DESCRIPTION OF THE TASK: The lines to copy run from the one containing "Task: Toggle preserve" to the end of the listing. Please write them out exactly, minus the pictures.

STORED DATA:
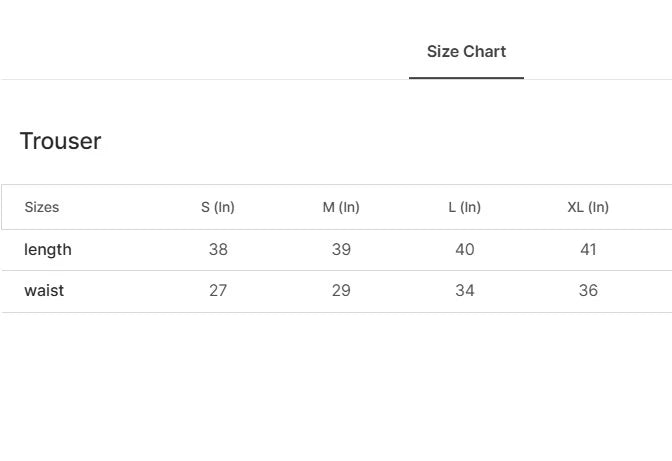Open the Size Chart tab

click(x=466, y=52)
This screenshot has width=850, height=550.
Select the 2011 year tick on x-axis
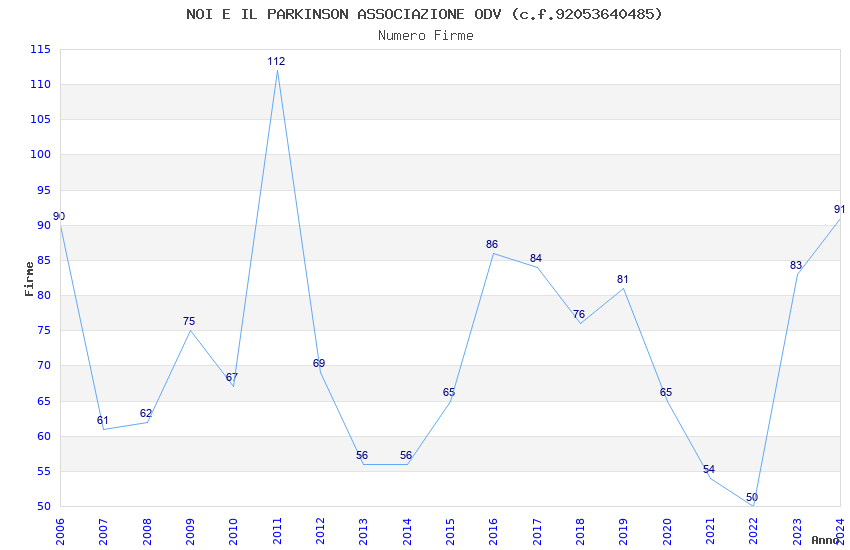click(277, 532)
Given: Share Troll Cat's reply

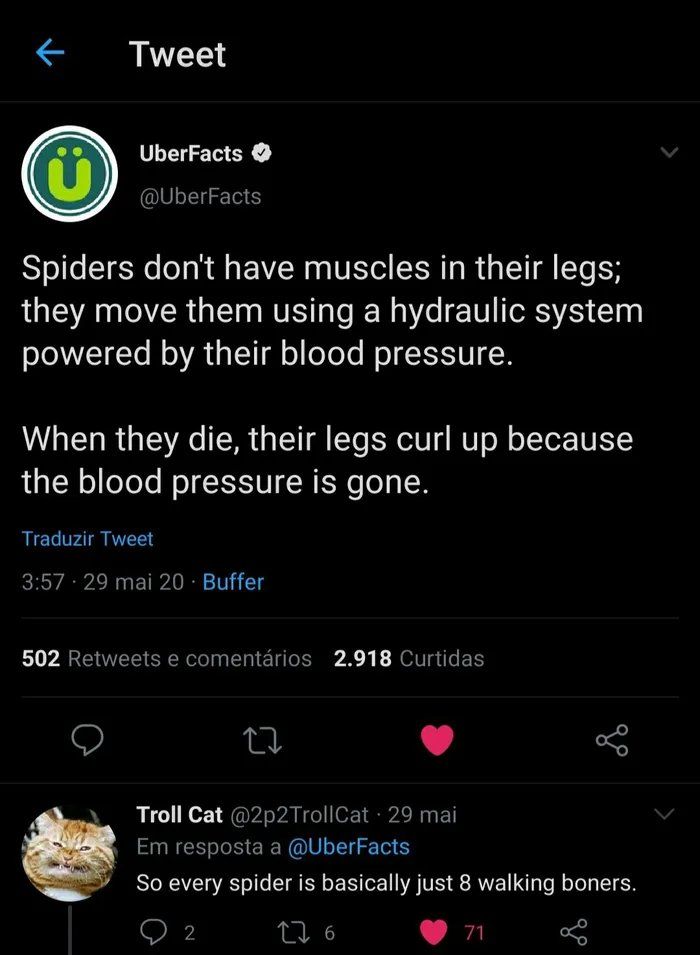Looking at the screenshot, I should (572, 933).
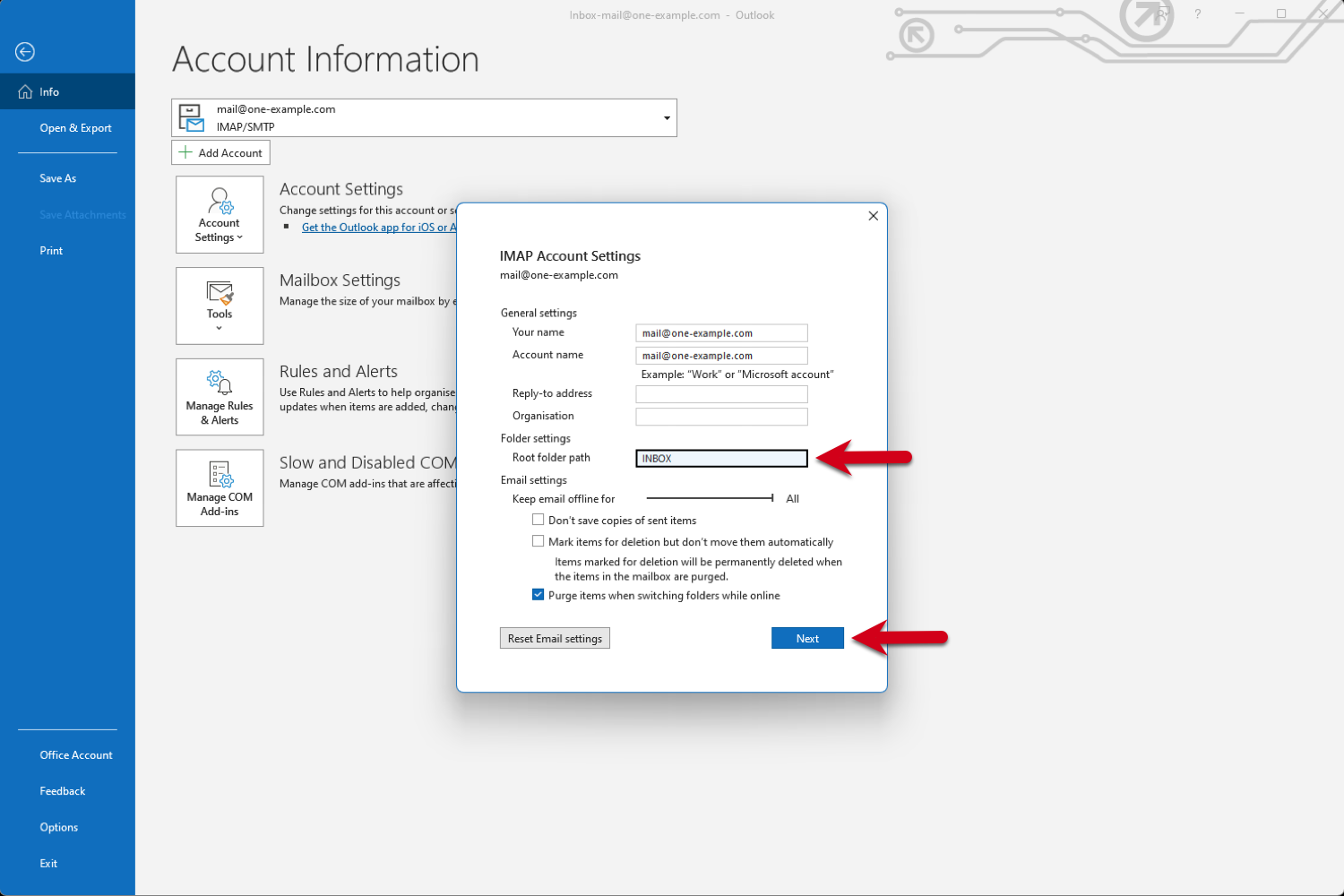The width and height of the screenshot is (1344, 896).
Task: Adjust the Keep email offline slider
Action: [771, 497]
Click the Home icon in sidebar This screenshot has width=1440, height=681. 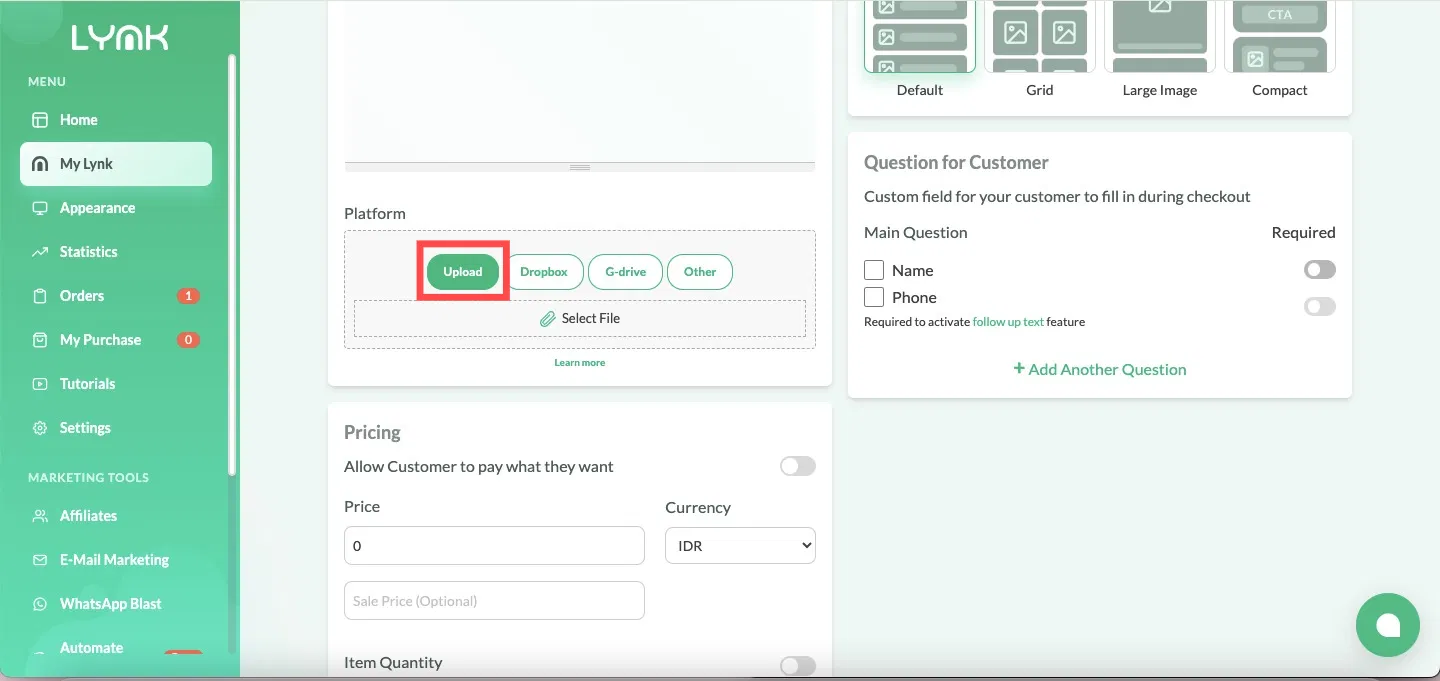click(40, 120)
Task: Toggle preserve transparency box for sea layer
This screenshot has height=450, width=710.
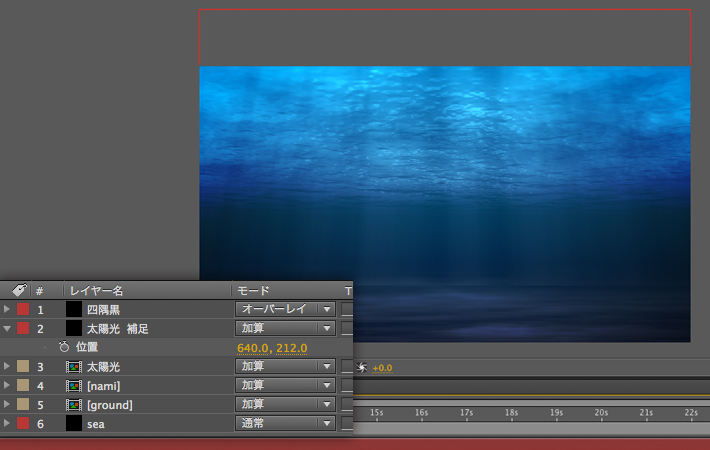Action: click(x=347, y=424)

ANSWER BOX:
Task: Toggle preserve transparency box for sea layer
This screenshot has height=450, width=710.
Action: click(x=347, y=424)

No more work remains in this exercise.